— Begin Input rows —

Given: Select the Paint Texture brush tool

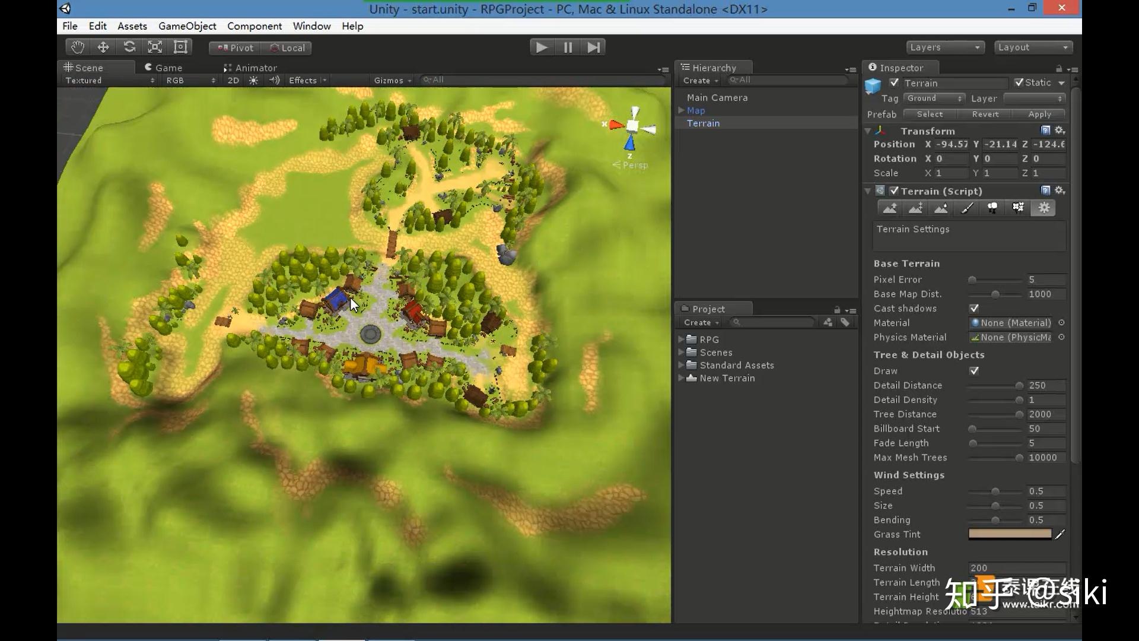Looking at the screenshot, I should click(967, 208).
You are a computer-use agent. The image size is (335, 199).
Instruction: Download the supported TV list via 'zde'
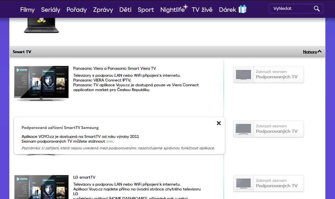(110, 141)
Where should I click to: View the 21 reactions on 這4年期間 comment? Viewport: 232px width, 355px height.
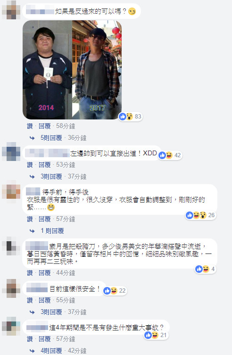[156, 335]
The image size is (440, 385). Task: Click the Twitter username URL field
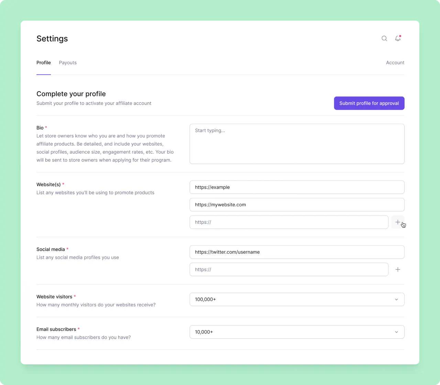click(297, 252)
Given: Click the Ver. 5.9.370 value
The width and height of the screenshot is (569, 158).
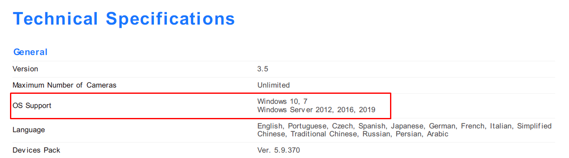Looking at the screenshot, I should pos(279,150).
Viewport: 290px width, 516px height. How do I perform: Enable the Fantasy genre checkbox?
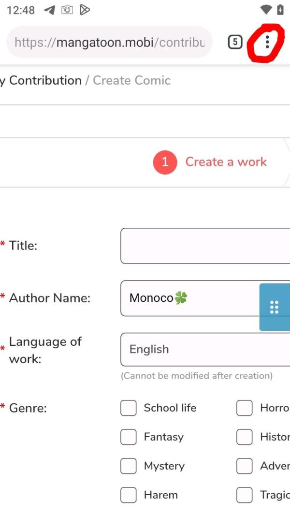(128, 437)
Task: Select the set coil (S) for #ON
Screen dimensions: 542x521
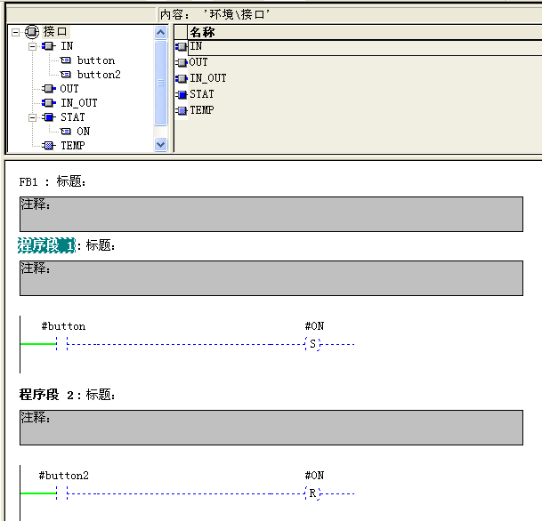Action: (x=311, y=344)
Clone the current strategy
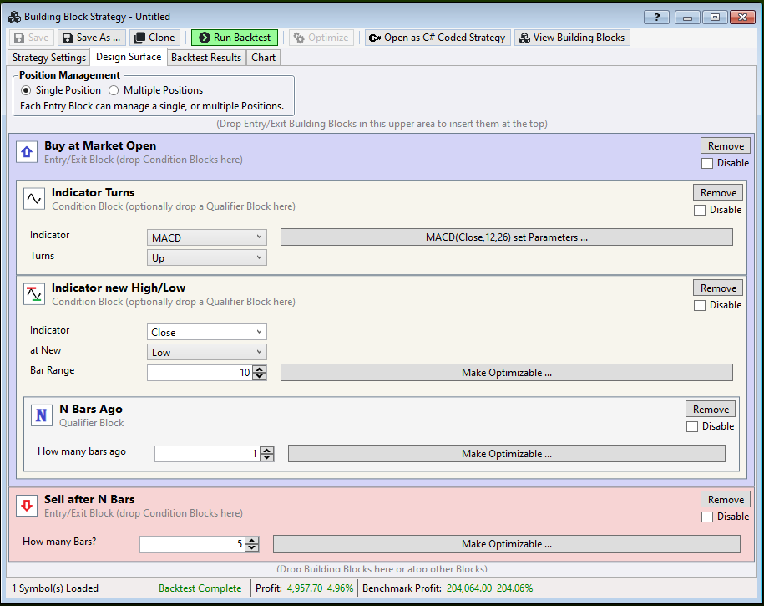 154,38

— End Input rows —

## Aim
Rewrite all the entries above, substituting "Window" for every occurrence of "Viewport" and leaving everything else unchanged. Leave the pictures out of your answer.

## The output
Given: Select the Paint Texture brush tool

Looking at the screenshot, I should click(967, 208).
You are a computer-use agent. The image size is (335, 199).
Instruction: Download the supported TV list via 'zde'
(110, 141)
Where should I click to: View the 21 reactions on 這4年期間 comment? Window: 232px width, 355px height.
[156, 335]
The image size is (440, 385). Task: Click the Twitter username URL field
click(297, 252)
Given: Click the Ver. 5.9.370 value
The width and height of the screenshot is (569, 158).
Looking at the screenshot, I should pos(279,150).
Window: 290px width, 516px height. How do I perform: Enable the Fantasy genre checkbox?
(128, 437)
Task: Select the set coil (S) for #ON
Screen dimensions: 542x521
Action: (x=311, y=344)
Clone the current strategy
 154,38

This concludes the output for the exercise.